Member of People's Assembly of Syria
- In office 6 June 2016 – 21 August 2024
- Constituency: Aleppo

Personal details
- Born: 11 January 1982 (age 44) Raqqa, Syria
- Citizenship: Syria
- Relations: Mohammed Baraa Katerji (brother)
- Known for: CEO of Katerji Group (a.k.a. al-Qatirji Company/Qatirji Company/ Khatirji Group/Katerji International Group
- Nickname(s): Hussam Katerji, Hossam Ahmed, Mohammed Katerji, Muhammad Katerji

= Hossam Katerji =

Syrian businessman and Member of Parliament

Hossam al-Katerji (حسام القاطرجي, born 11 January 1982), also known as Hossam Katerji, is a Syrian businessman and former member of the People's Assembly of Syria, Syria's parliament.

==Career==
Katerji is the proprietor of Katerji Group and involved in the petroleum industry in Syria. He was first elected at the 2016 Syrian parliamentary election and later reelected at the 2020 Syrian parliamentary election. He is sanctioned by the European Union in 2019 for his links to the Assad regime, as he "supports and benefits from the regime through enabling, and profiting from, trade deals with the regime in relation to oil and wheat."

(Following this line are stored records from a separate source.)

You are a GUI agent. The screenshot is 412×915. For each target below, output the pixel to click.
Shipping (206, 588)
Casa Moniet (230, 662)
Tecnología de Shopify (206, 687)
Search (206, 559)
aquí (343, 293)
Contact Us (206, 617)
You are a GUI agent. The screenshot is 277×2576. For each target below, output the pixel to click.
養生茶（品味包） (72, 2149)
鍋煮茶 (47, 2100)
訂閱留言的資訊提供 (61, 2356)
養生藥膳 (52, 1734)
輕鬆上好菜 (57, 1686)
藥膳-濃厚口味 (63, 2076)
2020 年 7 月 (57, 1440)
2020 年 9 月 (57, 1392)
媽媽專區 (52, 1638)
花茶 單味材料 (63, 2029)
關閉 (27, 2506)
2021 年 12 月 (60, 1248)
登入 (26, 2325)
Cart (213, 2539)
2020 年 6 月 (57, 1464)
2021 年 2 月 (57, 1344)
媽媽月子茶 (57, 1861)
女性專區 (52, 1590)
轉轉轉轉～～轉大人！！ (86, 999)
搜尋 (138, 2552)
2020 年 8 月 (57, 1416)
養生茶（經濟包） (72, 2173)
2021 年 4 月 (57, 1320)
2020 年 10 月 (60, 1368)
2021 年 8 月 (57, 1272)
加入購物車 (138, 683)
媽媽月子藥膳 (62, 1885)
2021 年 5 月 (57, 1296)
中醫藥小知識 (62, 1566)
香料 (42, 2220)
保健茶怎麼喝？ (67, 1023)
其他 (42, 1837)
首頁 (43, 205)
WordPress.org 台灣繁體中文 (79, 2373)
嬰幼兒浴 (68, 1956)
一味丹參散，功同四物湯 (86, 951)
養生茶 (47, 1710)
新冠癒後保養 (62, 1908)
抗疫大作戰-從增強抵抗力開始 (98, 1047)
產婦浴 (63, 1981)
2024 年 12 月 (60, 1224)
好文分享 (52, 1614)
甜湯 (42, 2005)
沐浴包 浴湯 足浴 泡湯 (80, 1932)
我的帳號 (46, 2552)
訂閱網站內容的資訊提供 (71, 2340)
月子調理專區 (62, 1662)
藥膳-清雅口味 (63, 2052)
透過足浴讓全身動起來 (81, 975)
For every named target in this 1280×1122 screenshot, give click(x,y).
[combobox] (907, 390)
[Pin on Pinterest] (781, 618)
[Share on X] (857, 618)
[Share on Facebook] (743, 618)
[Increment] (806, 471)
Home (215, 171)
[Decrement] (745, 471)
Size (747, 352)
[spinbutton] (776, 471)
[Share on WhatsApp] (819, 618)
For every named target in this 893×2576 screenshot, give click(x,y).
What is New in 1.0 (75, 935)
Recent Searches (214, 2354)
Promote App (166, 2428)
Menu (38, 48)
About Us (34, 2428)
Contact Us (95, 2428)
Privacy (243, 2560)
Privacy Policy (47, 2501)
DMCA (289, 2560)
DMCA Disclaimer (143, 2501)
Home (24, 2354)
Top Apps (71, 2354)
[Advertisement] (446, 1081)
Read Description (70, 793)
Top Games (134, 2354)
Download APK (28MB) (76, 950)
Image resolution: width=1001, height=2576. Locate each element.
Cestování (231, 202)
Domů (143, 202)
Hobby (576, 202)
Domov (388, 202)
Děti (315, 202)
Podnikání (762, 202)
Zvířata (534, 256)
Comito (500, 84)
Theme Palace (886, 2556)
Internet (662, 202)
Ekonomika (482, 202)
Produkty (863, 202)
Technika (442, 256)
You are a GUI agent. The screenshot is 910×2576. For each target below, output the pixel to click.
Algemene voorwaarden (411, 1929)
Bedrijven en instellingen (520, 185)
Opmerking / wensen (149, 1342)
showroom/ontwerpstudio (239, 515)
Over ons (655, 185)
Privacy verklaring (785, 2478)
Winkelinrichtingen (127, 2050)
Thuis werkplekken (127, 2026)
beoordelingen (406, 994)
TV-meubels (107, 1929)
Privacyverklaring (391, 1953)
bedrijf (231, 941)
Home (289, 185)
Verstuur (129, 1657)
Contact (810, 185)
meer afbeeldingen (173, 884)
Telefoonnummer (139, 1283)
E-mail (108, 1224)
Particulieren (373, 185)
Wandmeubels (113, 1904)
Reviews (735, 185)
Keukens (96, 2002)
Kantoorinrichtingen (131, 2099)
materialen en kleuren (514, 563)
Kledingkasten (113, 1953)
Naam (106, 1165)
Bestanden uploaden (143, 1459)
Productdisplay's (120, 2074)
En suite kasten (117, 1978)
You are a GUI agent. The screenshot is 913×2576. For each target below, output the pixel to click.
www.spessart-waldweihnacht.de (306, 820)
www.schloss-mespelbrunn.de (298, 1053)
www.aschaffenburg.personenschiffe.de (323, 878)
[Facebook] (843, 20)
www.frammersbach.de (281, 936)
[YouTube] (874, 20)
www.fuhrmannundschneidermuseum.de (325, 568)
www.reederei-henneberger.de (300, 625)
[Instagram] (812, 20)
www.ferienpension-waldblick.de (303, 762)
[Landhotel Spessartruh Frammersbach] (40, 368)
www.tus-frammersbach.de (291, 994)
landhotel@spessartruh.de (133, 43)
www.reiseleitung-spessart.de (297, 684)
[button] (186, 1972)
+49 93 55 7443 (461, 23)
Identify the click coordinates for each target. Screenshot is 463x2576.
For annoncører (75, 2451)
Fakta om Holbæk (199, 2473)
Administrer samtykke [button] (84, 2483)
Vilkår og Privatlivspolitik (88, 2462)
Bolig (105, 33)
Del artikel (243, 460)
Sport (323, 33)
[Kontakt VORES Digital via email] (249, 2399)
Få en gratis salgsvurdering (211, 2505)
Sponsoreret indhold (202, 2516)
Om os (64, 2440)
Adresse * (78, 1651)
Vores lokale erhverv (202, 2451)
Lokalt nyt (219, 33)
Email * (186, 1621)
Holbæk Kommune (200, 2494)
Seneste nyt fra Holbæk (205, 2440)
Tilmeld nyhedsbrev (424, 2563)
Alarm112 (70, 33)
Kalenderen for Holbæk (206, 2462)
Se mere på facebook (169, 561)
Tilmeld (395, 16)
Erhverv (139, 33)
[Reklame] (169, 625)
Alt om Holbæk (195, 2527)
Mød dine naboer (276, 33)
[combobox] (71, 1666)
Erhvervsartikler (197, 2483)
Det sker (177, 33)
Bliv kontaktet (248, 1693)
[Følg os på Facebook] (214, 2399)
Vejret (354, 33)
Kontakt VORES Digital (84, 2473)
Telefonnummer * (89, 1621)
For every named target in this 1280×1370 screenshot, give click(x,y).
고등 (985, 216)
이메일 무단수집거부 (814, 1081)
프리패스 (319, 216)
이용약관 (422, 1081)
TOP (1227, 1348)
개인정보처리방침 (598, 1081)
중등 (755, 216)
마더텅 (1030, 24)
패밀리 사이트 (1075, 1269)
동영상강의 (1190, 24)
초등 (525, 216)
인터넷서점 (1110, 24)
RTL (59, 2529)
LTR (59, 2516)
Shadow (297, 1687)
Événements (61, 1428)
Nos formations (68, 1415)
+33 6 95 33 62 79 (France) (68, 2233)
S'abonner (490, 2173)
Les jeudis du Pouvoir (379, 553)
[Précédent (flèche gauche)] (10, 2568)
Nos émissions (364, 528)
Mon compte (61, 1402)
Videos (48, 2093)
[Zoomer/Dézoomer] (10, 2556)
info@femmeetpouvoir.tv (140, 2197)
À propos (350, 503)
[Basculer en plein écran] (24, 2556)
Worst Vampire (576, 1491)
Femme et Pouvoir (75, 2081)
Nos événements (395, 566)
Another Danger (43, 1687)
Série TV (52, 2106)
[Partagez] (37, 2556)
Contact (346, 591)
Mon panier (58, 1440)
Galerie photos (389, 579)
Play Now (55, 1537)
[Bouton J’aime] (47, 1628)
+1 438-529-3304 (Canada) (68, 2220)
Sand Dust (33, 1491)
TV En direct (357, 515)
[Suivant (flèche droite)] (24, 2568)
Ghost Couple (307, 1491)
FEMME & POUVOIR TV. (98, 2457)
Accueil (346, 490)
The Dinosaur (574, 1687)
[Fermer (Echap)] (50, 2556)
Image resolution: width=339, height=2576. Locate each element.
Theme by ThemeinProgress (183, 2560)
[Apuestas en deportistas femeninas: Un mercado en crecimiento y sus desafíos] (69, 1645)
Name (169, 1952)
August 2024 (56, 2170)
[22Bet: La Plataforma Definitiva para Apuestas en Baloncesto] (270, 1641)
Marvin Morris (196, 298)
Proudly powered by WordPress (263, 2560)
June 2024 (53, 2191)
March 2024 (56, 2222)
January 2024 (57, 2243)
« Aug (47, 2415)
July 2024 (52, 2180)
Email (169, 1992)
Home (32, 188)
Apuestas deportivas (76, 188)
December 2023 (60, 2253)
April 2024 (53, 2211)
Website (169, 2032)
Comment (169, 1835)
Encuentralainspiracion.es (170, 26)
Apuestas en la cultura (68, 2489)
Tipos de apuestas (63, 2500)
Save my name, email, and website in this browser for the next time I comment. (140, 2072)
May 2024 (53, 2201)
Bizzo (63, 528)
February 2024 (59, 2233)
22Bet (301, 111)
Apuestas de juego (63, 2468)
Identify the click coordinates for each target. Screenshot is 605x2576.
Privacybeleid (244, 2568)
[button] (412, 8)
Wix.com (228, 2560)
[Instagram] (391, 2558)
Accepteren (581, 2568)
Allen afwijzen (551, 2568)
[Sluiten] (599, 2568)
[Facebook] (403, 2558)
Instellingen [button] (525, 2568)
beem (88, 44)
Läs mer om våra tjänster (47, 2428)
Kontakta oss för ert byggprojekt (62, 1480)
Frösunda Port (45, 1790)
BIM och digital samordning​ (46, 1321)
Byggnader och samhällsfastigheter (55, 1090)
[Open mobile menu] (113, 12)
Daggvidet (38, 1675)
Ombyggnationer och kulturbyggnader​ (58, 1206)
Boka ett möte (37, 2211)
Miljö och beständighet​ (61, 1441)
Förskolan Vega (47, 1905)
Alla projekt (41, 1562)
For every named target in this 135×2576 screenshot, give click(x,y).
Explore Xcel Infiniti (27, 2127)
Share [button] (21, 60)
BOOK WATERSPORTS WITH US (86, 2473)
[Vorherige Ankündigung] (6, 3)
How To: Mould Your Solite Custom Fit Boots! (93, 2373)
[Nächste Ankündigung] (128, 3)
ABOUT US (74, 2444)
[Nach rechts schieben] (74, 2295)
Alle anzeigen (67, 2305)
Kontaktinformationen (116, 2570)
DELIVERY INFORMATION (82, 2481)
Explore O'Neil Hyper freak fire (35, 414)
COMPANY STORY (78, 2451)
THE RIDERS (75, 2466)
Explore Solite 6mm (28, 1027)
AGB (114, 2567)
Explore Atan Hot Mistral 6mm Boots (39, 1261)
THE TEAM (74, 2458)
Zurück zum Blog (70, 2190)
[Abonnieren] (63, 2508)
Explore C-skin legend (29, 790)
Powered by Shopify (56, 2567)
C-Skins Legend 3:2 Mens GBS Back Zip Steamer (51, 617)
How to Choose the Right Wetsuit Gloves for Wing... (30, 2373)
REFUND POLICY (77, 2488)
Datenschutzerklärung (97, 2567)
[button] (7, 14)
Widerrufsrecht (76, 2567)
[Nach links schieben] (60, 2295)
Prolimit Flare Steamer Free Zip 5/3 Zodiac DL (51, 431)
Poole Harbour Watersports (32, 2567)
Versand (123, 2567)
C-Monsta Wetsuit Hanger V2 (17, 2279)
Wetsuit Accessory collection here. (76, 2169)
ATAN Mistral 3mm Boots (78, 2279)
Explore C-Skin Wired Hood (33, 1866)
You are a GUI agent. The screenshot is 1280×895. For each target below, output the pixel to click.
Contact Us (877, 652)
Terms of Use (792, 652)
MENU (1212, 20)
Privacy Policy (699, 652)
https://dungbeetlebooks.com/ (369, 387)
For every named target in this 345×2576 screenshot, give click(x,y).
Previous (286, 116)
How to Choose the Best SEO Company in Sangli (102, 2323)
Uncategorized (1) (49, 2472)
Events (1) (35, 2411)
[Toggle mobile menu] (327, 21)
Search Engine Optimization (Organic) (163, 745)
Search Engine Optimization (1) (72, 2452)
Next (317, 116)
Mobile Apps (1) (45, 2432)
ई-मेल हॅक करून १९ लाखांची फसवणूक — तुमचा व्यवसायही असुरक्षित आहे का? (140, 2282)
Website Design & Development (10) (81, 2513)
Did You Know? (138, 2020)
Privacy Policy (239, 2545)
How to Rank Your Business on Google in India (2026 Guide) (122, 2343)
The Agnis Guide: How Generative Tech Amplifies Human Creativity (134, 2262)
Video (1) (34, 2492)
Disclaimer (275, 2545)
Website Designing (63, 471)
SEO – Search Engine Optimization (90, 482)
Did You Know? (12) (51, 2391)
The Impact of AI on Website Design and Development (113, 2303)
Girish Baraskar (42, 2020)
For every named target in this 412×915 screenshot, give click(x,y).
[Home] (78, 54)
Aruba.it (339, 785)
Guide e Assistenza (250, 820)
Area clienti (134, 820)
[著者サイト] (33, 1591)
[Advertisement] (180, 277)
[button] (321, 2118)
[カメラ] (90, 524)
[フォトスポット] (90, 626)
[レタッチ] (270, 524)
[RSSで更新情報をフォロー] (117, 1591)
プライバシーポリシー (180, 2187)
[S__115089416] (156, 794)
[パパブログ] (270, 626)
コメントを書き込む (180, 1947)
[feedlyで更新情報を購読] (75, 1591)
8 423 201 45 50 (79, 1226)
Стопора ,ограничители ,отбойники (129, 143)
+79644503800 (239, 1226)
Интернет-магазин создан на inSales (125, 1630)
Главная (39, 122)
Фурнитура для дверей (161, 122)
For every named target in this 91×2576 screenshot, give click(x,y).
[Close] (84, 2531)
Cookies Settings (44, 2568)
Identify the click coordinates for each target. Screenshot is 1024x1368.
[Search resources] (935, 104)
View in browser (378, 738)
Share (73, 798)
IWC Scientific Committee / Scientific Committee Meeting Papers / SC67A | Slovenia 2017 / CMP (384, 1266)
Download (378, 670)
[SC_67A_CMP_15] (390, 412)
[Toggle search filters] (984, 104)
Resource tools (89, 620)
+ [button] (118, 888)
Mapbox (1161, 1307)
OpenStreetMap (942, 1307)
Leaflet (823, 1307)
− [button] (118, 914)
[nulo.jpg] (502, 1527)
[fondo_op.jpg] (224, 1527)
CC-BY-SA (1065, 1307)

Katerji has been described as a member of a new class of brokers that has arisen during the Syrian Civil War that move goods between areas held by the Syrian regime, rebels, and ISIL.

==Personal life==
In October 2023, Katerji fled Syria following the death of a relative, after which the office of First Lady Asma al-Assad reportedly moved to confiscate his assets.

His elder brother, Mohammed Baraa, was assassinated by an Israeli airstrike near the Syrian Lebanese border in July 2024.